Not since Reese Witherspoon pronounced the word in “Walk the Line” has the term of affection “Baby” been uttered so frequently and with such style as in “Baby Driver.” What’s more, Witherspoon’s June Carter cooed the words “baby baby baby baby” at Johnny Cash, who wore sunglasses almost as fresh as those sported by Baby (Ansel Elgort) in Edgar Wright’s rousing new picture.

Baby is a partially deaf and fully precocious getaway driver for Doc (Kevin Spacey), a heist mastermind who employs a revolving set of bagmen (his only prerequisite for participation seems to be neck tattoos). But why always Baby? Because, when he pops headphones into his ears from one of many bespoke iPods, his performance is flawless. And, even better from Doc’s perspective, Baby doesn’t keep a full share of the loot - thanks to an earlier indiscretion, he is in a sort of indentured servitude. Spacey sinks his teeth into his rat-a-tat noir boss lines like this one regarding Baby: “He’s got the hum in the drum.”

He is speaking then to a pair of thieves called Buddy (Jon Hamm) and Darling (Eiza González), who bestow questionable career advice to Baby and a lot of full tongue kisses to each other. A more concerning partner is Bats (a fearsome Jamie Foxx) who manages to look menacing even in a sweater embroidered to look like an enormous King of Hearts playing card. As one character notes, all his stories end with someone dying and he comfortably states about himself, “I do drugs to support my robbery habit.”

Baby finds some asylum in Joseph (CJ Jones), his deaf foster father, and Debora (Lily James), a juke joint waitress on whom Baby has a big crush. We’re contented to learn he has an ace retirement plan in place as an extremely well-tipped pizza delivery guy. But we also know there is always one more job after that one last job when you’re working for a guy like Doc.

The film’s rugged violence and lightning-quick choreography is sharp but familiar - Wright’s great leap forward is in sound design. Everything onscreen moves to sounds in Baby’s ears, from the actors’ twitches to the car flips to the frequent drumbeat of bullets.
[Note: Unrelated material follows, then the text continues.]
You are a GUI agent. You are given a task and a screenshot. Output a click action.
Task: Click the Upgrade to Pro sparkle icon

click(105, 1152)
And to think, it’s all happening through those tinny iPod earbuds.

There is a marvelous moment when a small glitch in the heist itinerary causes Baby and crew a short delay and he must rewind a song to re-sync with his rigorous getaway choreography. Wright achieves moments where Baby’s need for escape and his audience’s appetite for escapism totally align.

In some aspects, Wright overplays his stacked hand - there are unnecessarily repeated depictions of Baby’s childhood trauma (one wants more from Sky Ferreira, who plays his mother in flashbacks) and his getaway fantasy with Deborah - finned Cadillacs and poodle-skirts - is standard ‘50s kitsch.
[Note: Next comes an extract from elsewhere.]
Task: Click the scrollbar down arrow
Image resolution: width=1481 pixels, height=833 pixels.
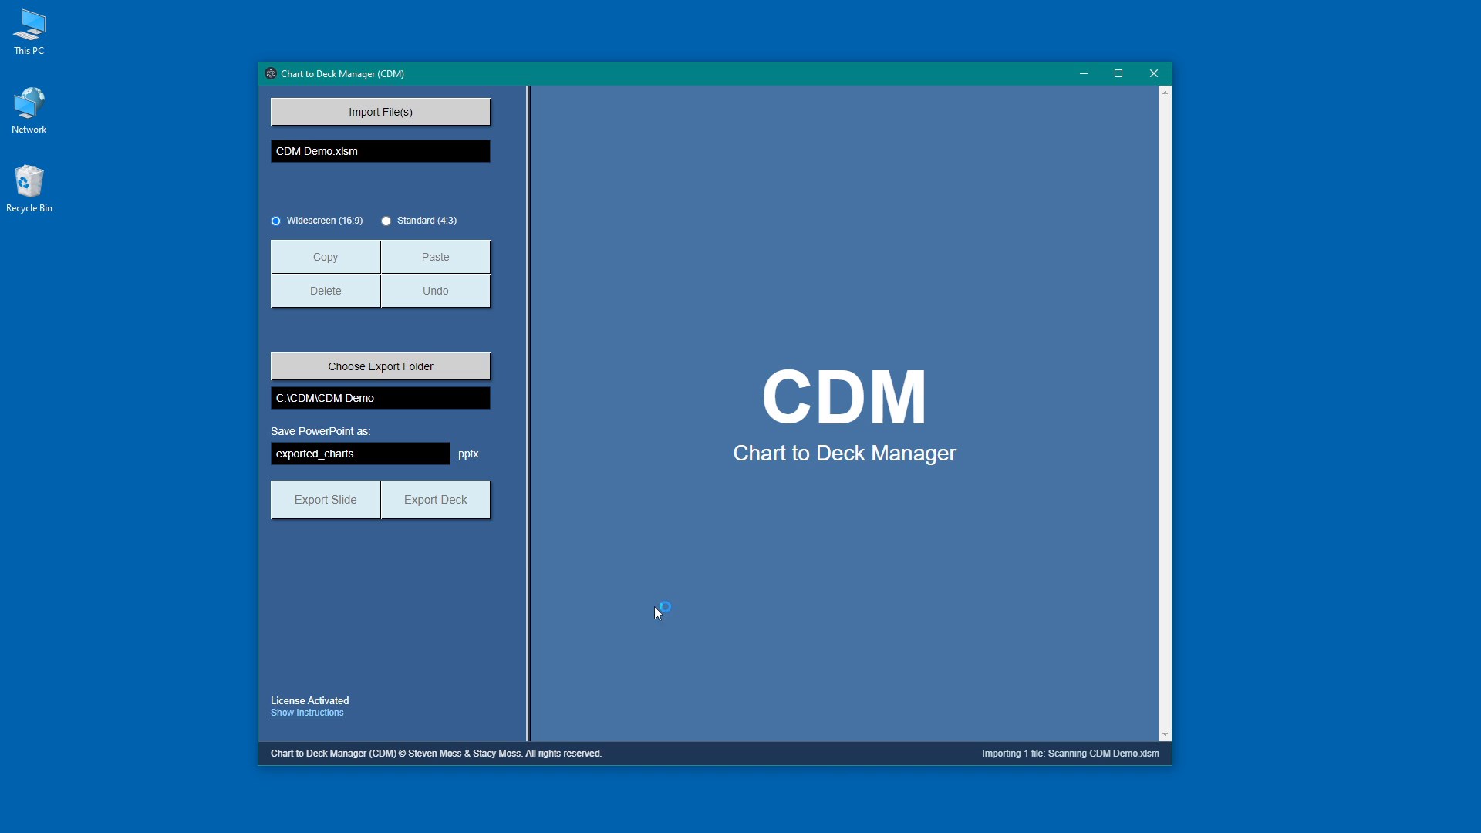Action: point(1165,735)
Wright is better keeping it fresh and exceeding other car-bound contemporary gangster pictures with new ideas. “Baby Driver” shares a one line synopsis similarity to Nicholas Winding Refn’s “Drive” but, when Doc gives Baby driving gloves reminiscent of Ryan Gosling’s in that film, they’re coyly tossed into a scrapped vehicle.

There are also elements of Michael Mann’s “Heat,” with shootouts on the run and heavy conversations in diners and the idea that you must always be ready to speed away from your life in 30 seconds flat... with a great tune in your ears.

The good news for Wright is that he suffers from too many good ideas not too few. But perhaps some darlings could be killed, the beats could come a little closer together and the scripts could be tightened to under 100 minutes (while still going 100 miles per hour).